Are there maybe different revisions per year maybe? Maybe that could have something to do with it? Would maybe a lightweight crank pulley increase the chances of it flying off?


----------



## nothing-leaves-stock (Mar 1, 2005)

Tried on both. As of now it works to the software limit that 99% of the normal 2.5 guys are set at. I understand Jeff has cars that go well over that for monster builds and that impressive. I'm trying to make a product for the daily driver/toy 2.5 guy. Sri. Turbo. NA Etc. the normal tune limits at 7200-7400 or so. And this works at that point. Street and road course tested  now. I can NOT prove it works on a 9,000rpm monster.... But willing to test one if the monster motor is willing


----------



## HelloMyNameIs (Aug 2, 2011)

Oh man, I can only imagine what 9k would sound like on these motors...I know 7200 sounds skeery enough.

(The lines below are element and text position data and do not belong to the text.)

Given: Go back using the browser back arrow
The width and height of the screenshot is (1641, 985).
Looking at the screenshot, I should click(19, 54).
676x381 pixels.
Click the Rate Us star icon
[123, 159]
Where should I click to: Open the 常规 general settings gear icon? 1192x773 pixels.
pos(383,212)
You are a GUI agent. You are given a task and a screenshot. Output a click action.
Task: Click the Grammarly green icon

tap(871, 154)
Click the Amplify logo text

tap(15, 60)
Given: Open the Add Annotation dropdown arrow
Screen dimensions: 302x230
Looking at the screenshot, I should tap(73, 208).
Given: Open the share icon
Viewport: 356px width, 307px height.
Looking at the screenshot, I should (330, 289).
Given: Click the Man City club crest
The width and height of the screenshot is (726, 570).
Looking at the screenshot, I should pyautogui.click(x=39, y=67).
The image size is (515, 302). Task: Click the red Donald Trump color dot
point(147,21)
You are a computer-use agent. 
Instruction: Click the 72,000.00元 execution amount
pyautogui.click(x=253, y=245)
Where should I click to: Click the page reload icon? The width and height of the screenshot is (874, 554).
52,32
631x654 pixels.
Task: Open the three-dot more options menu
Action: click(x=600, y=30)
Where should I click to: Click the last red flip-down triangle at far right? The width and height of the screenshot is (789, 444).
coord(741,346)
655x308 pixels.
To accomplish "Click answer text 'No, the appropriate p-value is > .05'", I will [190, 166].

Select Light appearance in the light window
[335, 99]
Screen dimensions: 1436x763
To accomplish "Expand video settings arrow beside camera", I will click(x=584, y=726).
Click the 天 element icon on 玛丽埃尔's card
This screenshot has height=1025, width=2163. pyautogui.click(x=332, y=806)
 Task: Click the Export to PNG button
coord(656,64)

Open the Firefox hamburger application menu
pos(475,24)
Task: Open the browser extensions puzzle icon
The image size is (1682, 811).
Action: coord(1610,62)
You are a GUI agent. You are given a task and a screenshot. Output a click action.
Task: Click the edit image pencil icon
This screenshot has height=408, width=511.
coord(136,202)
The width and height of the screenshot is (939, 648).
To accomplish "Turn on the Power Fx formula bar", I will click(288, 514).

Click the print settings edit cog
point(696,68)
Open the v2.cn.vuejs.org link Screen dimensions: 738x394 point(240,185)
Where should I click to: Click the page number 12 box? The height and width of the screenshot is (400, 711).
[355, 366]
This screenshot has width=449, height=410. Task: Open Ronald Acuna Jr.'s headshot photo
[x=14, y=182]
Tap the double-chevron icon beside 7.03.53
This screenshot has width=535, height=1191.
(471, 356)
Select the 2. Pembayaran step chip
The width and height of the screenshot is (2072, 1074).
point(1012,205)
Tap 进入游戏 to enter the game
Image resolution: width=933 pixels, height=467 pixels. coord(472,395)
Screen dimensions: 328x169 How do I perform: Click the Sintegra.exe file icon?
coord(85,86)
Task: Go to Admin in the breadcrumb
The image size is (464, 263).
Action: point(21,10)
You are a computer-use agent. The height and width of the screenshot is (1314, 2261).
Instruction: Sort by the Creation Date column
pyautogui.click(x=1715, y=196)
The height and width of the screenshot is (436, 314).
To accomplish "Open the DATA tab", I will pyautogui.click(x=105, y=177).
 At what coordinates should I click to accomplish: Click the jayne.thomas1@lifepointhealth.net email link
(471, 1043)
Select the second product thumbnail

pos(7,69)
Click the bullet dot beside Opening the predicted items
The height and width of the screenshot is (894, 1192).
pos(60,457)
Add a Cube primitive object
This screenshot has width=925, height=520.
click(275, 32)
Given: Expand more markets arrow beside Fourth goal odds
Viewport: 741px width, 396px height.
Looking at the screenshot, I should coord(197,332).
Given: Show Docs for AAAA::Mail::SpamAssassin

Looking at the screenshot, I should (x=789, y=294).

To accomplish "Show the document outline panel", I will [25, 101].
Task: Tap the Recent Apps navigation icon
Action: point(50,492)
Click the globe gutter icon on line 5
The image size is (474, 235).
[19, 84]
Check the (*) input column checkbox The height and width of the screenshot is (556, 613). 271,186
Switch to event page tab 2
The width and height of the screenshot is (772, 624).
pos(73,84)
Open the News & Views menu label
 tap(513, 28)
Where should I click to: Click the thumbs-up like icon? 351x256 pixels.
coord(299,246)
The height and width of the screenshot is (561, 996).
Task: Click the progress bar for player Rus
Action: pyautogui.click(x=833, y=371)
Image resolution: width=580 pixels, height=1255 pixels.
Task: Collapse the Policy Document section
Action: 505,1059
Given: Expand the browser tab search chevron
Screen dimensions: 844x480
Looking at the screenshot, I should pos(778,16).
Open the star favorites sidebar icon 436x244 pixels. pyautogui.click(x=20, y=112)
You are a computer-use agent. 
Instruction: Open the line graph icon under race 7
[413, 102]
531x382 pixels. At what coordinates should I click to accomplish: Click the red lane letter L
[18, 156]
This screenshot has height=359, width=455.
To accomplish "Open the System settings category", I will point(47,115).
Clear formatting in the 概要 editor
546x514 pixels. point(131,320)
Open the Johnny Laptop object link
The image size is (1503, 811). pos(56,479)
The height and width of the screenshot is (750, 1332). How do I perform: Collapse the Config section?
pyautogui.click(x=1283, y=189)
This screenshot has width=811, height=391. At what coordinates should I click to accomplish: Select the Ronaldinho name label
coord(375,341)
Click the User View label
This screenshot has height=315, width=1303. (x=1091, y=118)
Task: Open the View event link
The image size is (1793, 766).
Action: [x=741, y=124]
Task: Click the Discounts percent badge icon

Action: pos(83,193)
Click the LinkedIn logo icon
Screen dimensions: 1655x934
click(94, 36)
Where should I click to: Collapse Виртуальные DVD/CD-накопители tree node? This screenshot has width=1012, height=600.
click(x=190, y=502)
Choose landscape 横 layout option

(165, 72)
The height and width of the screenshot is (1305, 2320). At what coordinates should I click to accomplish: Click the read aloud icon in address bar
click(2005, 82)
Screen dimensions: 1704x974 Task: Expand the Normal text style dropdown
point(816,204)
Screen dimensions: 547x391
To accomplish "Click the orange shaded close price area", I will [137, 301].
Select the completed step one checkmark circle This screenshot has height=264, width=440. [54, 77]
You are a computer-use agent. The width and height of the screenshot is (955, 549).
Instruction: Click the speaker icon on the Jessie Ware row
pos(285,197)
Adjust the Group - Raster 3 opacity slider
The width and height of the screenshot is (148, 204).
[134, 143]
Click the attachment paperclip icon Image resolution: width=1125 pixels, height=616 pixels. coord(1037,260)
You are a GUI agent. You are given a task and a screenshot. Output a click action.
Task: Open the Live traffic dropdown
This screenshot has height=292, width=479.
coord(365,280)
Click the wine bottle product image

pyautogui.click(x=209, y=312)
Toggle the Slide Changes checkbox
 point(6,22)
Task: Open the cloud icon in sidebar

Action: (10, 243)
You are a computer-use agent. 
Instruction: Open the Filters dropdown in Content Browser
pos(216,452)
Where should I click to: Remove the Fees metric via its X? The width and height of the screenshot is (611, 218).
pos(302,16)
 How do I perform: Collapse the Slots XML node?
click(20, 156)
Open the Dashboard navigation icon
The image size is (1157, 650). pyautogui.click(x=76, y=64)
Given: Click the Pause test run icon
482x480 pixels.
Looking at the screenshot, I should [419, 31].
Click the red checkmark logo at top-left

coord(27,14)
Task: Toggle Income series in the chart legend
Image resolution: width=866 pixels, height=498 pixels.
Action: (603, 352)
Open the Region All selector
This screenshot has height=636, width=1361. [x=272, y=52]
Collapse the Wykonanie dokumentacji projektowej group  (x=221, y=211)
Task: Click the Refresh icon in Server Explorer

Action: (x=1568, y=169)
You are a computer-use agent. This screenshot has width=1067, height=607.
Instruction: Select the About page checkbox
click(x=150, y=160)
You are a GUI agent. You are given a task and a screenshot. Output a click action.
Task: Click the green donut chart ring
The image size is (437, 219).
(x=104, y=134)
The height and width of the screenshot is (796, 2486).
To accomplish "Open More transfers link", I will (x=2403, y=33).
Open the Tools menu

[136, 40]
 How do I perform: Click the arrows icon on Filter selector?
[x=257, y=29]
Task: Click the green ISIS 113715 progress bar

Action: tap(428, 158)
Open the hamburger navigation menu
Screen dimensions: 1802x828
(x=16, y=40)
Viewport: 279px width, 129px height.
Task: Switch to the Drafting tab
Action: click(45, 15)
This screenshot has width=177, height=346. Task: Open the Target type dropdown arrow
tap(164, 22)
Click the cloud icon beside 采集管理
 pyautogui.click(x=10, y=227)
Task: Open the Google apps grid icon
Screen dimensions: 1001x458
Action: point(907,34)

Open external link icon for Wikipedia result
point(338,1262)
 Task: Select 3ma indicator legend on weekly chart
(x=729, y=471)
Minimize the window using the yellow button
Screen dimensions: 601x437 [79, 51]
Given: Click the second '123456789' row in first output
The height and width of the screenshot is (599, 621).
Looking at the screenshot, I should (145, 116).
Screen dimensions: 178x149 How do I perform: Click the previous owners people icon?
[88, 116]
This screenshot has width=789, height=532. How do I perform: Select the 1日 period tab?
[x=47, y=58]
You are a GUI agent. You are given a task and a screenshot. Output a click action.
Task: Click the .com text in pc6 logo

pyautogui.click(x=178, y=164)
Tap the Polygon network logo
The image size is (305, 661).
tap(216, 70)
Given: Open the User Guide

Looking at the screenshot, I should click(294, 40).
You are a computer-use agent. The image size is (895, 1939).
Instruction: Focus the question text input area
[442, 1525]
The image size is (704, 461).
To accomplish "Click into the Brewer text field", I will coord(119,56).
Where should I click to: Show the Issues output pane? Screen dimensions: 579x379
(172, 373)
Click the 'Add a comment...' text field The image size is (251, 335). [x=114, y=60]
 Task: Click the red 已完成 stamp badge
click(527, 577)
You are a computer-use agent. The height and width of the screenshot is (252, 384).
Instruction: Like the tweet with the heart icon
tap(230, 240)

Anyhoo, what's the planned price point on these? I'd be interested as my next mod will be an SRI after my exhaust finally shows up.


----------



## nothing-leaves-stock (Mar 1, 2005)

not sure yet, but we will do our best to keep it an affordable upgrade.:beer:


----------



## tay272 (Aug 22, 2007)

nothing-leaves-stock said:


> Mine. Jimmy's and the itb car and i thing taylors?? all blew off belts with a redline of under 7500. Many times. Hence the fix we made. And it worked. So now we are making a true product to fix the issue that we have seen many times.


Never had my belt come off yet, knock on wood. I just wanted one after hearing from others that they were having that problem. Not trying to be driving around, rev it to redline and then a belt goes flying and I dont have a spare with me. I just want one in case that happens


----------